## Problems and tasks
A. Answer these three questions about the interview, one per line:
(i) Which organization called right after the fight against JT Wells?
(ii) Who first started calling the fighter "Tiger"?
(iii) What kind of car does the fighter own?
B. Write out the part of the interview starting at "Your nickname is" and ending at "would lose it.", switching "aggressive" to "fierce".
C. Please sum up the interview in two sentences.

##### Text block

Ohhh….I would have to say my XMMA fight two years ago against JT Wells. That was the fight that opened a lot of eyes. Right after that fight I got the call from the WEC.
That was the spinning back-kick KO, right?
People like a flashy finish.
Yeah. That fight opened up the doors for me.
You train at one of the best camps in the world. You have guys coming from everywhere including the USA, the UK and South America to train at Tristar, making it one of the go-to locations for fighters to train. Is that why you decided to train there?
Back then it wasn’t like it is today. Back then it was known for being one of the best schools for jiu-jitsu and wrestling and so on, but now it’s really the place to go to test yourself against the top fighters. That’s what it’s become.
There’s the large group you train with for pro classes and sparring, but who is your core group of training partners you train with the most?
It all depends. For this camp Miguel Torres was one of my main training and sparring partners. He comes here often and I spent a lot of time with him. Aiemann Zahabi – Firas’ little brother. He’s been there for me for so long. He’s also one of my coaches, so I get to go with him a lot. Ivan Menjivar is also a guy I work with a lot. These are my main ones, but a lot of other guys have helped me out a lot as well.
Your nickname is “Tiger.” How did you get the nickname?
When I first started fighting back in the UCC, even in training I had a really aggressive style. I had to control the anger and aggression I used to have inside me. When I would get hit I would see red and an animal would come out. My boxing coach Ali Nestor started saying I was like a tiger and he started calling me that . He would use it to his advantage in training when I was lacking motivation. He would smack me upside the head to make me mad and I would lose it.
You mentioned that anger helped fuel you as a fighter back then. Is that something you need to do now to get motivated for a fight, to get angry or even manufacture a mental dislike for your opponent?
When I fought Sam Stout when I used to fight at 155, I used my anger to propel me, but it kind of worked against me. He’s the type of fighter who can weather the storm and come back late in the fight when his opponent tires out. Using anger sometimes gasses you out when you go for broke. Since that fight, I dropped that animal instinct. I no longer lose control like I used to. I still use my aggression, but I don’t let the animal take over.
Looking back at your fight with Hominick, you seemed to be in control until the finish came. Do you look at the fact that he’s now fighting for the title and say, “damn. That should have been me?” or do you see it as more of a case of things happen for a reason and it proved I wasn’t quite ready for the shot he’s getting?
I see it exactly as you said. I’m spiritual and I believe that God has plans for all of us. I don’t believe in coincidence. My path has been a little bit harder than most people. I’ve had to work a little bit harder and push a little bit further to be successful. I think I still have a lot to learn before I get a shot and when I get there it will be because I belong there. When I do, watch out!
What are your main career goals for the rest of this year?
My goal is to put my name out there and to show people who the “Tiger” Yves Jabouin is. I want people to say I’m one of the best.
Picking up a few more Fight of the Night or Knockout of the Night bonuses wouldn’t hurt either.
Definitely (laughing). That’s some motivation right there.
What is the first luxury item you bought when you got your first major payday?
To be honest, I’m still waiting for my first major payday. When I fought Hominick, we won the Fight of the Night bonus, which was nice. I’m a sports car guy. I have a souped-up Japanese car and I bought a few little gadgets for it.
What’s something about you that not a lot of people know?
That I’m a great wrestler. I’m a natural born striker, so I don’t use my wrestling much, but I think I demonstrated a bit of what I can do with my last fight with Brandon Vishor.
Well man, that’s all I have for you. Thanks again for taking the time out of your busy schedule to speak with me. I’m looking forward to your fight in Toronto and for what the 2011 brings for you.
Perfect, man. My pleasure. Thank you. Take care.

##########
##### Supplied data

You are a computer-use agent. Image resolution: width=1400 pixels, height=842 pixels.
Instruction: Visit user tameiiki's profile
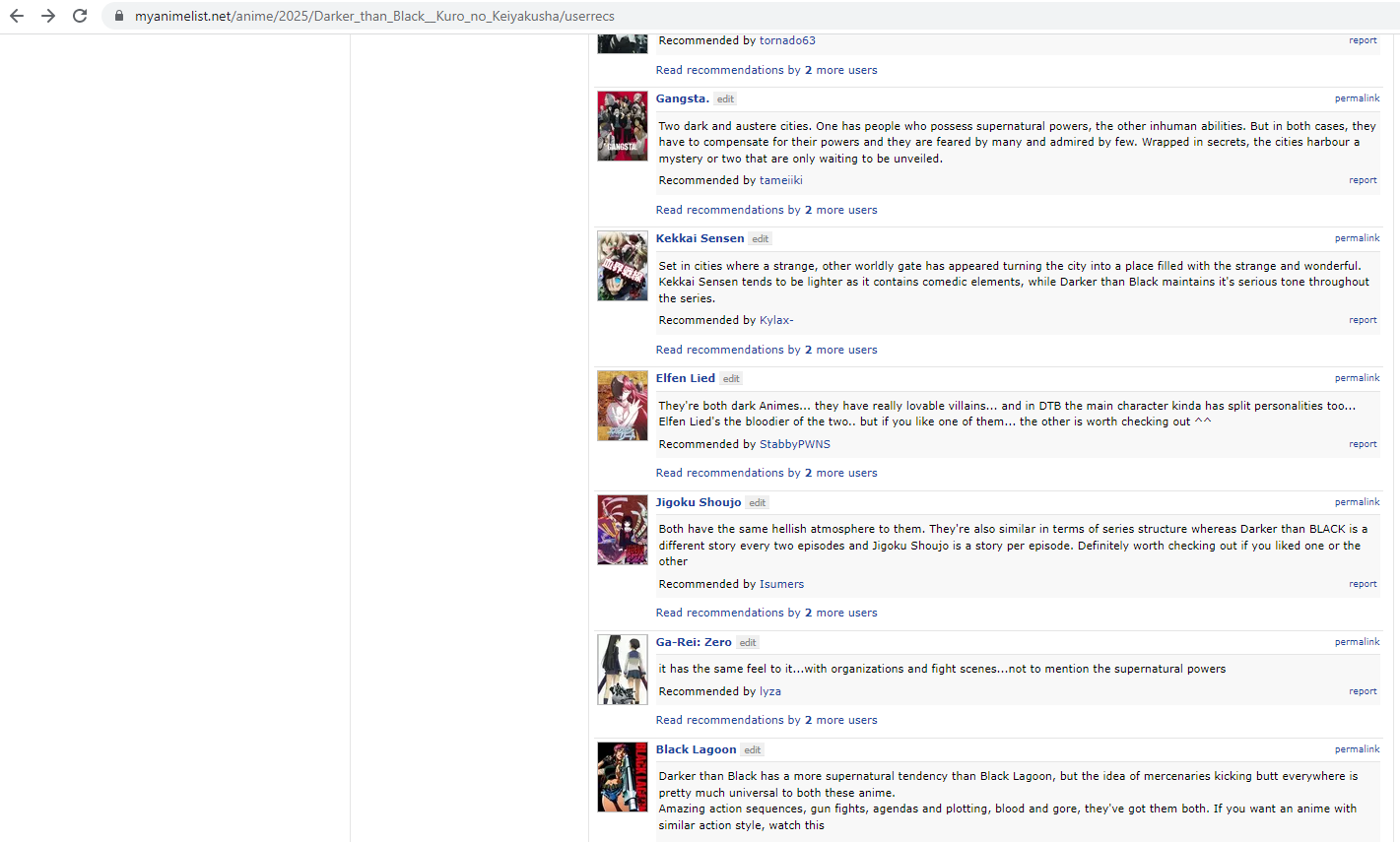coord(780,180)
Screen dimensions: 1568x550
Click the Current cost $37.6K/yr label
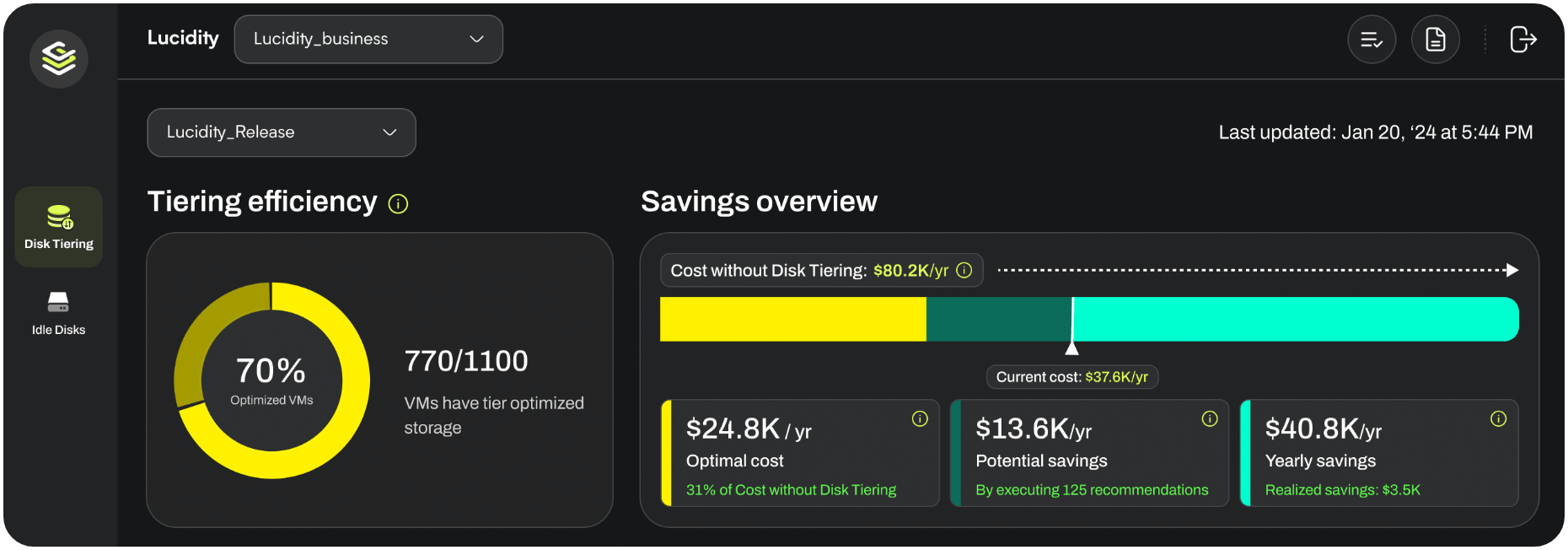(x=1071, y=377)
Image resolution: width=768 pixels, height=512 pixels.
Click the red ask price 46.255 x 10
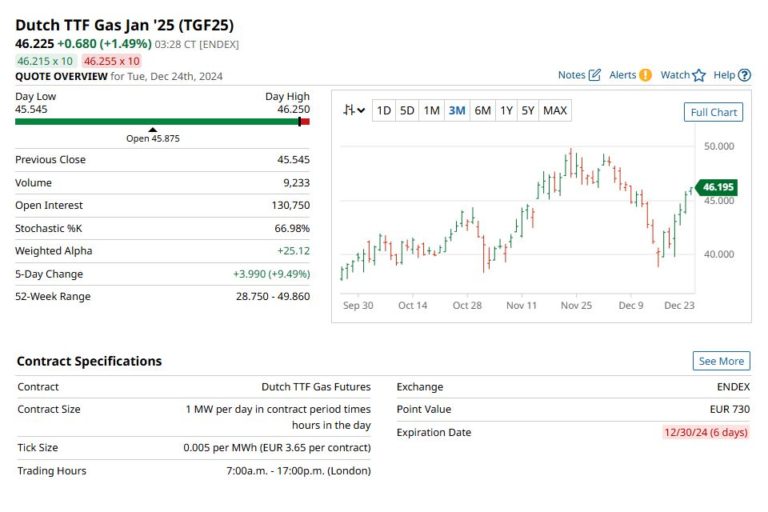112,61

##########

## Outputs for the tasks
A.
(i) The WEC
(ii) His boxing coach, Ali Nestor
(iii) A souped-up Japanese car

B.
Your nickname is “Tiger.” How did you get the nickname?
When I first started fighting back in the UCC, even in training I had a really fierce style. I had to control the anger and aggression I used to have inside me. When I would get hit I would see red and an animal would come out. My boxing coach Ali Nestor started saying I was like a tiger and he started calling me that . He would use it to his advantage in training when I was lacking motivation. He would smack me upside the head to make me mad and I would lose it.

C. Yves Jabouin says his fight against JT Wells opened doors and brought a call from the WEC, and that his boxing coach Ali Nestor named him "Tiger" for the aggressive style he has since learned to keep under control. He believes he still has a lot to learn before a title shot and wants to show people he is one of the best.